In a nutshell, the basic idea is to allow the second parameter, the
splitFieldIndex, to specify e.g. something like "2/1/3" which would mean create
the first level subdirectory based on the value in index 2, the second level
based on the value in index 1, and the third level based on the value in index
3. In the process I also cleaned up and expanded the class level javadoc to
make it more readable and introduce the new capability.
One potential change I haven't made yet but would like feedback on is the
resulting filename pattern.
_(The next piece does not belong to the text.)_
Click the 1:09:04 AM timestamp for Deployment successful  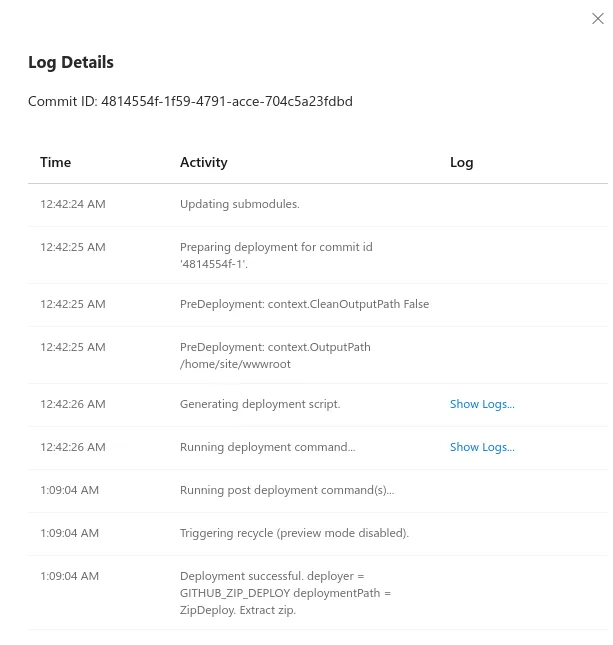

When using regular PigStorage for output, the
files look like /path/to/files/part-r-0001. But currently MultiStorage uses
the value in the field specified by splitFieldIndex to both create the
subfolder as well as name the file, e.g. /path/to/files/a1/a1-0001. That's
okay, but if it now supports numerous levels of indexes and folder structures,
you could end up with a file pattern like
/path/to/files/Monday/breakfast/red/apples/Monday-breakfast-red-apples-0000.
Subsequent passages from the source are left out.